Sunday, 22 de December de 2024 ISSN 1519-7670 - Ano 24 - nº 1319

O burro na sala dos paulistas

Inconfidência de funcionário que trabalha na assessoria de comunicação do governo de São Paulo dá conta de que a comissão de gestão da crise hídrica não considera seriamente realizar um racionamento de cinco dias sem água e dois dias com fornecimento. Técnicos afirmam que os riscos seriam muito grandes.

O ponto máximo do corte seria quatro dias sem água seguidos de dois dias com fornecimento sob pressão reduzida. A ameaça de cinco dias de seca é o burro na sala.

Há um grande descontentamento em algumas secretarias cujas atribuições são afetadas diretamente pela incúria da Sabesp e do governador Geraldo Alckmin. Os assessores de comunicação dessas secretarias foram alijados do centro de decisões e se veem obrigados a lidar diariamente com medidas restritivas que são inventadas sem que sejam consultados. A secretaria da Educação, por exemplo, foi surpreendida pelo anúncio de corte de verba para higiene e limpeza nas escolas públicas.

A centralização de decisões é uma das medidas mais comuns na gestão de crises que podem afetar a reputação de governantes ou de empresas. Portanto, compreende-se a preocupação do governador Geraldo Alckmin e seu subsecretário de Comunicação em evitar que os bastidores de reuniões estratégicas vazem por meio de funcionários descontentes.

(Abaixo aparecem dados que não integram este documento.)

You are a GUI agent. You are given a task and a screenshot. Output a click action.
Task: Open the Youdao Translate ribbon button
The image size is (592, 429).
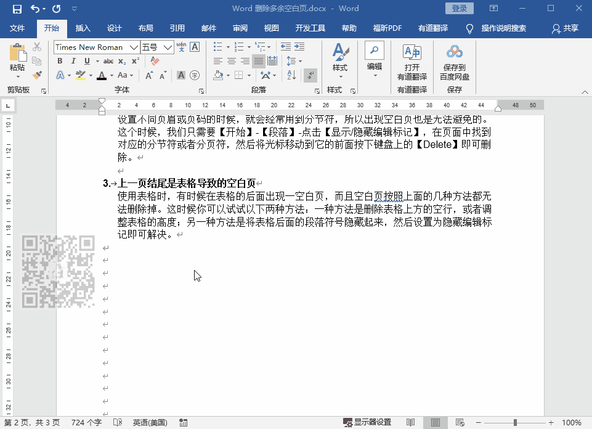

No entanto, a preocupação não tem fundamento, porque a imprensa não demonstra nenhuma disposição para questionar suas políticas públicas – ou a falta delas. Pelo contrário: diante da evidência de que o corte de fornecimento tem potencial para causar transtornos nas escolas, o que fazem os jornais?

O Estado de S. Paulo publica que as universidades públicas do Estado cogitam suspender aulas, pela impossibilidade de realizar a limpeza de banheiros, por exemplo – e temem que isso venha a prejudicar o andamento de pesquisas. Já a Folha de S. Paulo foi atrás de especulações sobre restrições ao uso de água nas escolas municipais.

Segundo a Folha, alguns diretores de escolas municipais decidiram vetar o uso de escovas de dentes e supervisionar o acesso de alunos aos bebedouros. O texto se refere a interpretações extremadas de uma orientação oficial da Secretaria Municipal de Educação, no sentido de que as escolas promovam ações contra o desperdício, cuidem da manutenção para evitar vazamentos e aproveitem para orientar os alunos sobre o uso racional da água.

Secos e molhados

Como se vê, trata-se de iniciativa necessária, diante da gravidade que a crise pode adquirir com a volta às aulas. O objetivo da recomendação é conseguir que as escolas da capital paulista reduzam em 20% o consumo de água. No entanto, o jornal faz parecer que alguns diretores de escolas municipais são estúpidos ao tomarem “medidas extremas”.

Enquanto isso, a imprensa agasalha passivamente a estratégia de comunicação do governo do Estado, que conseguiu diminuir as notícias negativas sobre as causas da falta de água, por exemplo, dando destaque a iniciativas atuais, que deveriam ter sido tomadas muitos anos atrás.

Nesta quarta-feira (4/2), além das referências às universidades públicas e escolas municipais, o leitor vai encontrar notícias sobre proposta de lei para obrigar os novos edifícios a economizar água e o anúncio de obras para interligar os reservatórios da região metropolitana.

Sempre que é necessário tomar medidas emergenciais, deve-se analisar os possíveis danos colaterais. Por exemplo, a reversão do fluxo do rio Juquiá, já considerada no passado, tem provocado reações de entidades ambientalistas: o rio Ribeira, do qual o Juquiá é tributário, vem sofrendo uma constante perda de volume por causa de abusos na retirada de areia. Essa areia alimenta a indústria de construção civil na capital paulista. Como se vê, a coisa não é assim tão simples.

Sempre foi papel da imprensa mostrar que toda questão tem múltiplas facetas, e não apenas “os dois lados”, como costumam justificar os jornais. No caso das medidas que o governador anuncia com anos de atraso, a imprensa engole, por exemplo, a isca do rodízio de cinco dias e ajuda a empurrar goela abaixo o racionamento que já está em curso há meses.

Jornalistas gostam de repetir a frase de Millôr Fernandes: “Jornalismo é oposição; o resto é armazém de secos e molhados”.

No caso da mídia tradicional brasileira, curiosamente, a citação vale apenas para alguns. Uma imprensa crítica em igual medida para todo o espectro político ajuda a melhorar as instituições públicas. Uma imprensa que se comporta como organização partidária e extensão de assessorias de comunicação é uma constante ameaça à democracia.